About Us

NARS Doctors and paramedics volunteer their time to enhance the level of care provided for patients who suffer serious injury or acute medical illness.  

NARS volunteers carry specialist equipment designed to cope with the most challenging of medical emergencies.  Our colleagues in the ambulance service call upon us to assist in the management of the sickest patients – at home or at the roadside. A new system has been put in place to allow crews to easily escalate and request Critical Care support.

The East of England Ambulance Service has designated staff in their central control room who look at every 999 emergency call in real-time.  NARS members can be contacted any time of the day or night should any of the criteria be met for immediate dispatch.  Incidents that trigger an immediate response include Road Traffic Collisions (RTCs), falls from height, cardiac arrests and serious injuries sustained from assault or industrial accidents.  The most serious medical emergencies can be harder to determine from the initial 999 call, however in certain circumstances, a call-handler will ask for further information before dispatching NARS.

Each NARS volunteer is equipped with a response bag, defibrillator and monitoring equipment.  Their cars are equipped with blue lights and sirens and they are trained and assessed by the ambulance service to respond under full emergency driving conditions.  Personal protective equipment is mandatory at the scene of an accident, which is why NARS members are provided with orange hi-visibility jackets, gloves, safety goggles and a helmet.

Ambulance crews are equipped to deal with a wide range of medical and trauma emergencies.  In some situations, additional pain relief with sedation to facilitate a difficult extrication from vehicles or other tight spaces is required.  NARS members carry a wider range of drugs to alleviate pain in these situations.
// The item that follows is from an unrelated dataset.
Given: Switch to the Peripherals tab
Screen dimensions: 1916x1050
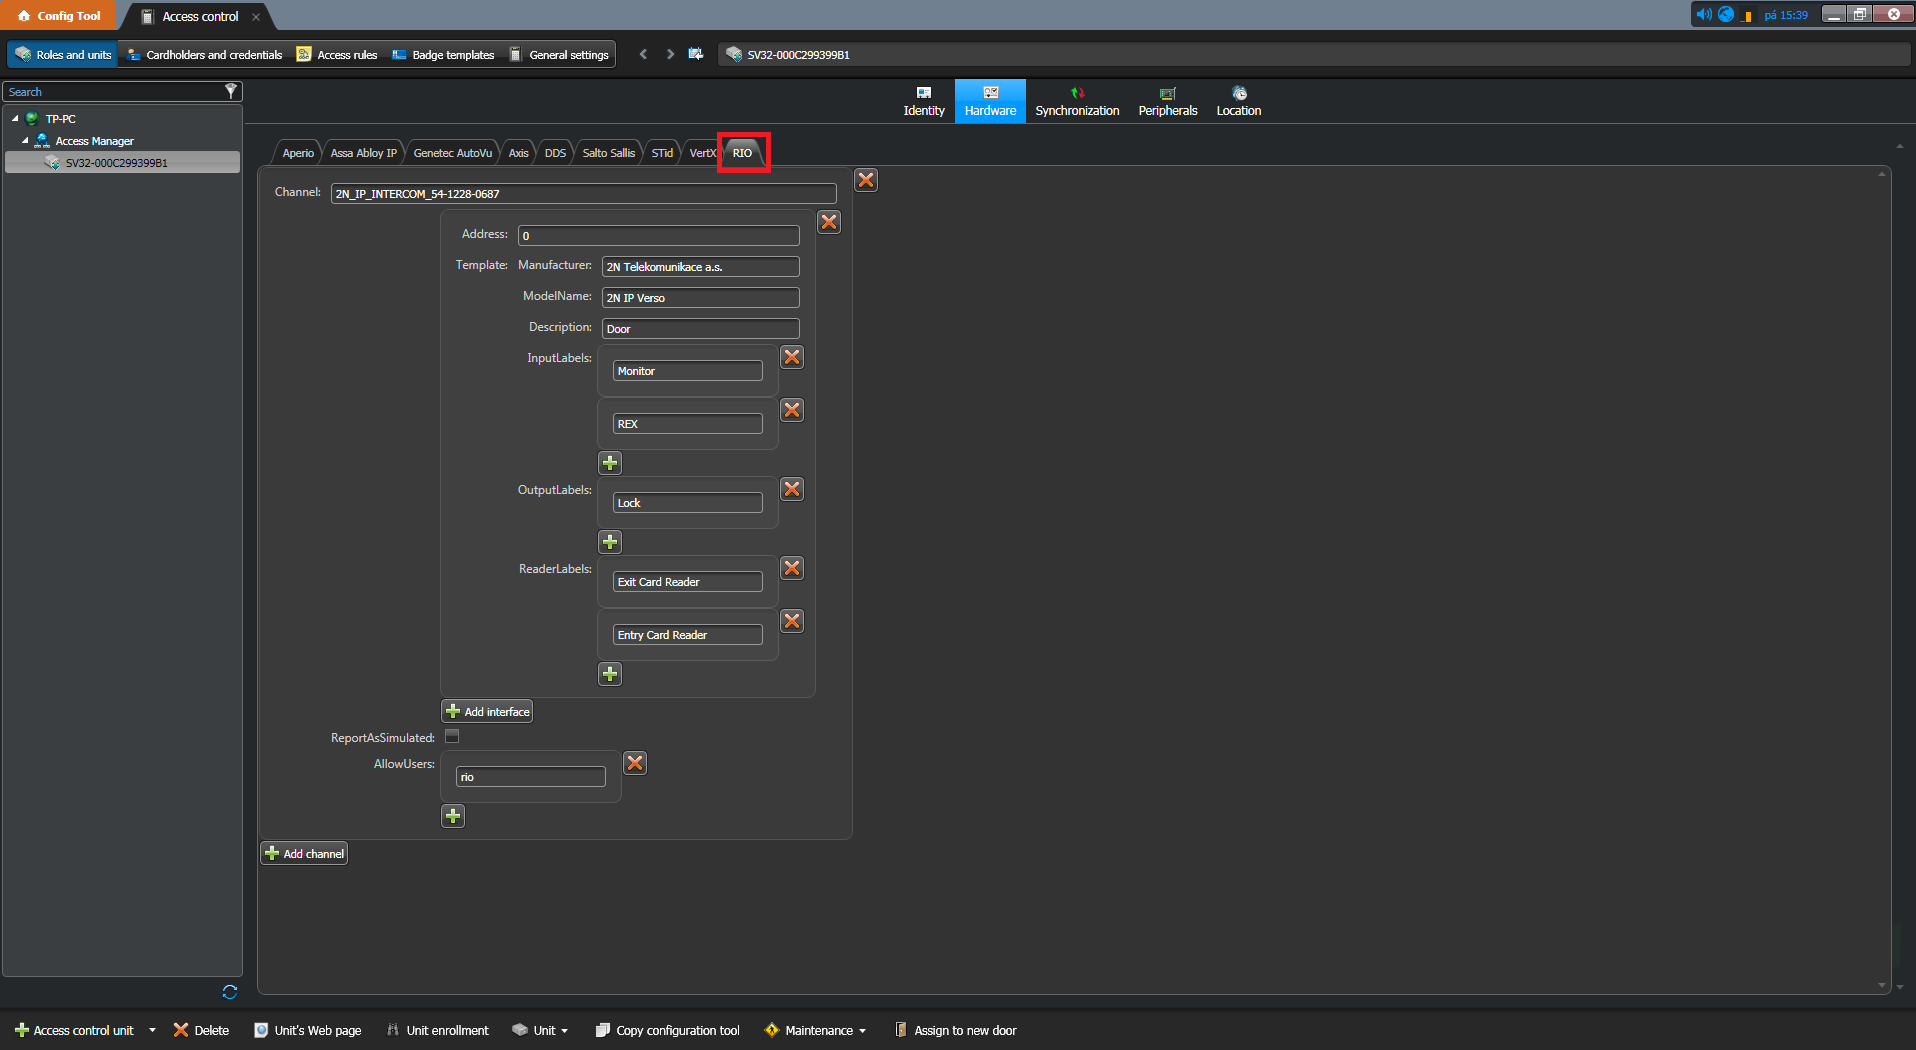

Although children are resilient, trauma is one of the leading causes of death and disability in young children.  NARS volunteers are trained in advanced paediatric resuscitation techniques and intraosseous (IO) injection with the EZ-IO system.  This enables quick and reliable intravenous access to be obtained in order to give lifesaving drugs and fluids.  A range of paediatric airway equipment is also carried.

NARS volunteers can provide additional equipment to patients suffering from acute cardiogenic pulmonary oedema.  This condition is where the heart fails to pump adequately resulting in a large build-up of fluid inside the lungs, impairing exchange of oxygen and carbon dioxide in the lung.  A machine called a ‘Continuous Positive Airway Pressure’ (CPAP) device can help treat this condition in the emergency setting.  All NARS members carry disposable CPAP equipment, which has been shown to reduce the number of patients requiring invasive ventilation (with a breathing tube) in the intensive care unit.

An asthma attack can be particularly severe and resistant to the standard treatment of nebulisers and steroids provided by paramedics.  NARS volunteers carry additional drugs to treat acute severe asthma attacks.

Referred to as ‘major trauma’, life and limb threatening injuries present a number of challenges to members of the emergency services.  NARS volunteers are trained and equipped to perform emergency surgical procedures at the scene of an accident.  A surgical crycothroidotomy is a procedure similar to a tracheostomy in that the lungs can be ventilated in the case of complete airway obstruction, especially in the case of severe facial injuries.  Thoracostomies can be performed when a patient is suspected of having severe chest injuries to relieve a tension pneumothorax (collapsed lung).